A majority of City Council members agree that it may be time to look at alternative uses for the property with a different developer. In recent interviews, several council members suggested a mix of retail, high-density residential uses and even some sort of international market with shops selling goods from around the world to lure the area's large ethnic population as well as draw tourists to the city.

Whatever the council decides will get close scrutiny. Those living near the Towne Center site organized for the first time last fall, complaining about its scope and appropriateness in a suburb of 55,000 people. And some residents say they will register their dissatisfaction at the ballot box if they are overlooked in the decision-making process.

The failure to attract an acceptable mix of stores for a new mall has cast a shadow over the entire $225-million Towne Center project, an undertaking that some have described as the crowning act in Cerritos' rapid rise from a dairy town to wealthy suburb in less than two decades.

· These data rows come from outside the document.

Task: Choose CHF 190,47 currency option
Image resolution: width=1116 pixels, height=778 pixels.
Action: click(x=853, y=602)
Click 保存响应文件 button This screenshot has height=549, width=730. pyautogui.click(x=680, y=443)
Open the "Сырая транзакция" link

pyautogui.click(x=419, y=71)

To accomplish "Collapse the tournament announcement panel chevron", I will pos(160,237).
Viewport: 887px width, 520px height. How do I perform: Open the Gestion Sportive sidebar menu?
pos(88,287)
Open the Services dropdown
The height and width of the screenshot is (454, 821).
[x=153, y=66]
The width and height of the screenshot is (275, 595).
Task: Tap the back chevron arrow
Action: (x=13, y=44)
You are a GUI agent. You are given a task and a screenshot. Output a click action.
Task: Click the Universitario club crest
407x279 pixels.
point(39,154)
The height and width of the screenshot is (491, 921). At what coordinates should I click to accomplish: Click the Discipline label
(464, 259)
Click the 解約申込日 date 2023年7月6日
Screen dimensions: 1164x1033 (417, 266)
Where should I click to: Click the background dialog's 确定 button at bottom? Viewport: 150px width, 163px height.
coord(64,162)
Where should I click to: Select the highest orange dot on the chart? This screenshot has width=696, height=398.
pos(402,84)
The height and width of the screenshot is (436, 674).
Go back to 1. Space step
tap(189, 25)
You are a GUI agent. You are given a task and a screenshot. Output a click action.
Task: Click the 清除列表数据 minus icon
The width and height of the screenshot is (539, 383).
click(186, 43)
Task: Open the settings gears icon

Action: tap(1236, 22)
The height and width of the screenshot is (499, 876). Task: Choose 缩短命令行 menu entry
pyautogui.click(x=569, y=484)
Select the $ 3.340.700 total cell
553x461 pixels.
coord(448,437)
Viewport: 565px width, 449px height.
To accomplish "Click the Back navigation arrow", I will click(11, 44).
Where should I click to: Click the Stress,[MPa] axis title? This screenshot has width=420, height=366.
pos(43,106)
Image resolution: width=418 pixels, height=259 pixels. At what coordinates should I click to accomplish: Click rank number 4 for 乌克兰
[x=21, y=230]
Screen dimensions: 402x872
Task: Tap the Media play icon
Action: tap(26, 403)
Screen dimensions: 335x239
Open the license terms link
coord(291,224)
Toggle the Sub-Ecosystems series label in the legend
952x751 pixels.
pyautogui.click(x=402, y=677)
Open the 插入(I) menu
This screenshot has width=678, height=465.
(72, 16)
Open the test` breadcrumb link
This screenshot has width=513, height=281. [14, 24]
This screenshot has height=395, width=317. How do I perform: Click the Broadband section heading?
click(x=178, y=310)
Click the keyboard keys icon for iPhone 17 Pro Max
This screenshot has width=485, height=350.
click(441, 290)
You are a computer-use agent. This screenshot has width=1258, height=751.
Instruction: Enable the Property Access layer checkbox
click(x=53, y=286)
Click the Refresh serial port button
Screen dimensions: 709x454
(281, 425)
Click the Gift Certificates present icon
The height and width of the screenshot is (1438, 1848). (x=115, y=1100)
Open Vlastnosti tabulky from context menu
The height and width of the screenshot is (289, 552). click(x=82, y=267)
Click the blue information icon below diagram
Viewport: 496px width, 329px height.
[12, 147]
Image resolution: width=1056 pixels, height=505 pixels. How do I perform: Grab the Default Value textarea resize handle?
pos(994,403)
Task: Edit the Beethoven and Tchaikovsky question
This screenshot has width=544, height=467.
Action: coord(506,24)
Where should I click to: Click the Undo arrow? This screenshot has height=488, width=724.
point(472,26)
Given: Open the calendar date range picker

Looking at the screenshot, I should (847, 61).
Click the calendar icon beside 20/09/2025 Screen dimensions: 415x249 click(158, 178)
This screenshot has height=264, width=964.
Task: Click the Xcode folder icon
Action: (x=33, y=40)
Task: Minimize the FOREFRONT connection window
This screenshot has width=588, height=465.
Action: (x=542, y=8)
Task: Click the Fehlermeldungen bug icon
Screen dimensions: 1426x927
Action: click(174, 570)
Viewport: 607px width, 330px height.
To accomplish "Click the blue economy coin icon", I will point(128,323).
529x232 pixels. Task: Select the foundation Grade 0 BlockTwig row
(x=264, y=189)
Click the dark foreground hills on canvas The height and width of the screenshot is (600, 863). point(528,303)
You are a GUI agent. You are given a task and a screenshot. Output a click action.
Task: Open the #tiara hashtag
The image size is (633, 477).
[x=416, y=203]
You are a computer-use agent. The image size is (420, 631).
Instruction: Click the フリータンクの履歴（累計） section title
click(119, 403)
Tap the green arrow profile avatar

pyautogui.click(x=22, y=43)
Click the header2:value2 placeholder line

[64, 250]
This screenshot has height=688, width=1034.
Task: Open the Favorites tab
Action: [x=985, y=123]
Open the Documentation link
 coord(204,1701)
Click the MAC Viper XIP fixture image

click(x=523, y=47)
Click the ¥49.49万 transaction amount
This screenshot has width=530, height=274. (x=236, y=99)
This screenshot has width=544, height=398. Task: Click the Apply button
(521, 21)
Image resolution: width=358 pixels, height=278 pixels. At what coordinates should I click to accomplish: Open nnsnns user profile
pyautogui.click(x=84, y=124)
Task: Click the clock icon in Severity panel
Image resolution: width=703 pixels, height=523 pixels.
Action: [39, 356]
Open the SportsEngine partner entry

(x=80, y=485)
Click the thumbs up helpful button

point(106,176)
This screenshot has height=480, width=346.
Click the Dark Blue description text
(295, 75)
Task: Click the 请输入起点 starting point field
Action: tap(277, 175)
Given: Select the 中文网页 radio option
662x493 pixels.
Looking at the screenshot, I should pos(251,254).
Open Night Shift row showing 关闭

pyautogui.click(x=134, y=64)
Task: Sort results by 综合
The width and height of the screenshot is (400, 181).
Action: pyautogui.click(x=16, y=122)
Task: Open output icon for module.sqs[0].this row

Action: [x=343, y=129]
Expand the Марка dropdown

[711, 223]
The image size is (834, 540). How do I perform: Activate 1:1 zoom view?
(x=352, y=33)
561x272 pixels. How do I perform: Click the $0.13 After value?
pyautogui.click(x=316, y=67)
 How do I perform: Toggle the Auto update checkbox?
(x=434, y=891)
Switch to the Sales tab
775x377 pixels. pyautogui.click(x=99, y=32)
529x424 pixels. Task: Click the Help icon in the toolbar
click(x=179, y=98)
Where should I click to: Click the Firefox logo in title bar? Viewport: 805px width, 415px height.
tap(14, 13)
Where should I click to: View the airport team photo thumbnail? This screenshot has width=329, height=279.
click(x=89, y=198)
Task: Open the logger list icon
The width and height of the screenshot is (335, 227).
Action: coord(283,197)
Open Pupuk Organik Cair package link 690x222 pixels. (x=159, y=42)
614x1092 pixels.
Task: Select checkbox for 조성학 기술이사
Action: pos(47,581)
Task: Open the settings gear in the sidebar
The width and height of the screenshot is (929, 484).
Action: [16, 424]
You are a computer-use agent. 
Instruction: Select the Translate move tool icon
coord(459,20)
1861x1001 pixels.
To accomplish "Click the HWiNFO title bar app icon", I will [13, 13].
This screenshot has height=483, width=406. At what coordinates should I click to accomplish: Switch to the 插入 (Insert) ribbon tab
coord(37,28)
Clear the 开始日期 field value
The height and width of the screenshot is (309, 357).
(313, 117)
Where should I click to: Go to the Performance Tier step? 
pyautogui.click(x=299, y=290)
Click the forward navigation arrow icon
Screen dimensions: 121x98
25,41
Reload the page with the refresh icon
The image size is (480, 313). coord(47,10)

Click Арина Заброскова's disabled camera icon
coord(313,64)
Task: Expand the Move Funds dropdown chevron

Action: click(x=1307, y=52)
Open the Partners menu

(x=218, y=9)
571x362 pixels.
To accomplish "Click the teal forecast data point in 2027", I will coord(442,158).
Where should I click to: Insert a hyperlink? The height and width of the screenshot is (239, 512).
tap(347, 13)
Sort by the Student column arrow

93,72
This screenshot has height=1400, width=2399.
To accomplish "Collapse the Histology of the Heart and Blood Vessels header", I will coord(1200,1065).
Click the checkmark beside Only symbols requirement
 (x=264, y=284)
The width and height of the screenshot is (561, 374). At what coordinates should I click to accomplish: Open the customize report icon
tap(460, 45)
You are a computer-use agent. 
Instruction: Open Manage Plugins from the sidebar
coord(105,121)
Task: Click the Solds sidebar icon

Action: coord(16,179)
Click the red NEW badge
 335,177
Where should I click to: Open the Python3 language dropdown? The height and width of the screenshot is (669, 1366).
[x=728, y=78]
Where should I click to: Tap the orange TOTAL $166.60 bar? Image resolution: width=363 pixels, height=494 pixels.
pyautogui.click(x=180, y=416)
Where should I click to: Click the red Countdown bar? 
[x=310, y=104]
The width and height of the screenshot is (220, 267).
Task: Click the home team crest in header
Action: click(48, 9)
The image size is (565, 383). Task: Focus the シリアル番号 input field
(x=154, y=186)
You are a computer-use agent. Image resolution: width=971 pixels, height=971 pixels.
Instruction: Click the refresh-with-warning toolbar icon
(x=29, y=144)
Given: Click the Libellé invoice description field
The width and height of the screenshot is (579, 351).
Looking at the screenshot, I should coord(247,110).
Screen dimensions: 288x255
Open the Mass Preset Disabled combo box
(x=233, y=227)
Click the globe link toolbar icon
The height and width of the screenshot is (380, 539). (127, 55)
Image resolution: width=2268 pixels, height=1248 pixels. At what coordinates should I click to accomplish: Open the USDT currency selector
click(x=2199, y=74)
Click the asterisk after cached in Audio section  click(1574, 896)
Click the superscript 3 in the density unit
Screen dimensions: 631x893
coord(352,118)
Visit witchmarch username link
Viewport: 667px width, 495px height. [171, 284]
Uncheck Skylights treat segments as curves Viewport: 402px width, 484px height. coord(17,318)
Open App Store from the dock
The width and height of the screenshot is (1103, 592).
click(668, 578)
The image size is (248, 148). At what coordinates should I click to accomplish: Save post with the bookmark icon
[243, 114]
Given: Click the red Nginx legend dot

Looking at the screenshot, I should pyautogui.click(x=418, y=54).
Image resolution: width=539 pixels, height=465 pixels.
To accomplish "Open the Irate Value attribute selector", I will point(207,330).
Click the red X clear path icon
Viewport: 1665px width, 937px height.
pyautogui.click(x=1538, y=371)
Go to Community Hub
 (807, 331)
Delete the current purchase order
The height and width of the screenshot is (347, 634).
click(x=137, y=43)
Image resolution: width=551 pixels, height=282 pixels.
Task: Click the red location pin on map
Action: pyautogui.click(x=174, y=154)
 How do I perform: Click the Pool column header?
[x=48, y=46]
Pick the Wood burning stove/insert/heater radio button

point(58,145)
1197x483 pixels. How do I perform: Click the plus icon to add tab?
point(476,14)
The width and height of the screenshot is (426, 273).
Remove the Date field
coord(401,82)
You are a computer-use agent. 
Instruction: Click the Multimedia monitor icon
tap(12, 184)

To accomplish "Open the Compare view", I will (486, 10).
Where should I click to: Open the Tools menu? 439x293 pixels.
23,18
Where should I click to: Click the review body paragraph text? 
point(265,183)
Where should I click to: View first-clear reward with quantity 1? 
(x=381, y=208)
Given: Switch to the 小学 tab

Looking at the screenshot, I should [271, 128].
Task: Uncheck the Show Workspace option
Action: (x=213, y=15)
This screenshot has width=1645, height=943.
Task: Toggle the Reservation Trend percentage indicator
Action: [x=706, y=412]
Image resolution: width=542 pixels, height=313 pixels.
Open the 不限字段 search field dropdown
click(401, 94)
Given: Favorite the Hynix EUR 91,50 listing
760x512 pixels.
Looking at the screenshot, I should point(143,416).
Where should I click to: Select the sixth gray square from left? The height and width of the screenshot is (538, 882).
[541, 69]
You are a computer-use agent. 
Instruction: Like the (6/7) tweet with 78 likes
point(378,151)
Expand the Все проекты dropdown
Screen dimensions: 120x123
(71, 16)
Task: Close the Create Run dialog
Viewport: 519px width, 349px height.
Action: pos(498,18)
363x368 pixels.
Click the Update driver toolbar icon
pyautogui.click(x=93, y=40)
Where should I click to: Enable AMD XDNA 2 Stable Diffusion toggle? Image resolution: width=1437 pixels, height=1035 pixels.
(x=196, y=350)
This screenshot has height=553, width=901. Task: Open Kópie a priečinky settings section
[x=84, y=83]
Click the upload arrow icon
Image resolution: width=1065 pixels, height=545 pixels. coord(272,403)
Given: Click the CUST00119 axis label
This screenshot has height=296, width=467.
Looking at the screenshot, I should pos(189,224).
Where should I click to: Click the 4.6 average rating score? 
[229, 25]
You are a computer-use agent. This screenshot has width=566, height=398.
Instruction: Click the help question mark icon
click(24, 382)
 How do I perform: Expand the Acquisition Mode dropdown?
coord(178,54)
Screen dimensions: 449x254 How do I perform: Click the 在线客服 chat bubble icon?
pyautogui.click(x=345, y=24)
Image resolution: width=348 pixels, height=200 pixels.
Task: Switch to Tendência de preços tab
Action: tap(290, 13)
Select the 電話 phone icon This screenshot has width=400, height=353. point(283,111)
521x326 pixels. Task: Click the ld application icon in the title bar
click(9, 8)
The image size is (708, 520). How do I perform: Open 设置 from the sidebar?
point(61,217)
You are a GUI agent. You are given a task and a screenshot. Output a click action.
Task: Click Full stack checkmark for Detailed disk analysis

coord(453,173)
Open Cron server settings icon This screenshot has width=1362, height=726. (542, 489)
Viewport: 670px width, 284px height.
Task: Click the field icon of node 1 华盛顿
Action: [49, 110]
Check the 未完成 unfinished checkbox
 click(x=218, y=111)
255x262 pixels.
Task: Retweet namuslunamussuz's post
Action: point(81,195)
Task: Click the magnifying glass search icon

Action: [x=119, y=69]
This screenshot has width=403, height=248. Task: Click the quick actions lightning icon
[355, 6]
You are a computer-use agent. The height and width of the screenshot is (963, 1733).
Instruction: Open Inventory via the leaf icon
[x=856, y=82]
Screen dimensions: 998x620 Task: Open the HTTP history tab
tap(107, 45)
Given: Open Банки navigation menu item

Since the early 1970s, the city has looked upon the 125 acres--bounded by Bloomfield Avenue, 183rd Street and the Artesia Freeway--as the site of its long-sought downtown and the key to a financially secure future.

The council has already approved plans for a 400-room hotel, 1,800-seat community center and 1.2 million square feet of office space on the property across from City Hall. Ground breaking on the hotel and the first seven-story building will be this summer, if all goes well.

The icing on the Towne Center project was to be an upscale regional shopping mall anchored by several pricey department stores like Saks Fifth Avenue or I. Magnin. But progress on the mall has been anything but sweet, and some members of the council believe it is time to sever ties with General Growth, one of the nation's largest mall builders. Said Councilwoman Diana Needham: " . . . Unless they have surprising news, our relationship is over."

The council has given General Growth, which has been working on the Towne Center project since the summer of 1985, several extensions on its agreement to deliver a mall proposal. But the council has grown impatient, and officials say General Growth's future may be decided by the end of February.

John Bucksbaum, president of General Growth, said part of his problem has been the timing of the project.

"Twenty years ago, this city could have had its pick of retailers, but not today," he said. "I think the situation is self-evident. Here is 125 acres in a wonderful location and there has not been a stampede to get in. . . ."

Maurice Robinson, manager of real estate consulting services for the accounting firm of Pannell, Kerr, Forster, agreed that the boom days of mall building are over. "The 1970s was a phenomenal time to build malls," he said. "The population was spreading out and malls were in vogue. . . . All a developer had to do was draw a circle of a million people and drop a regional mall into it. But today it's a different game, and it's hard to envision a second mall in Cerritos."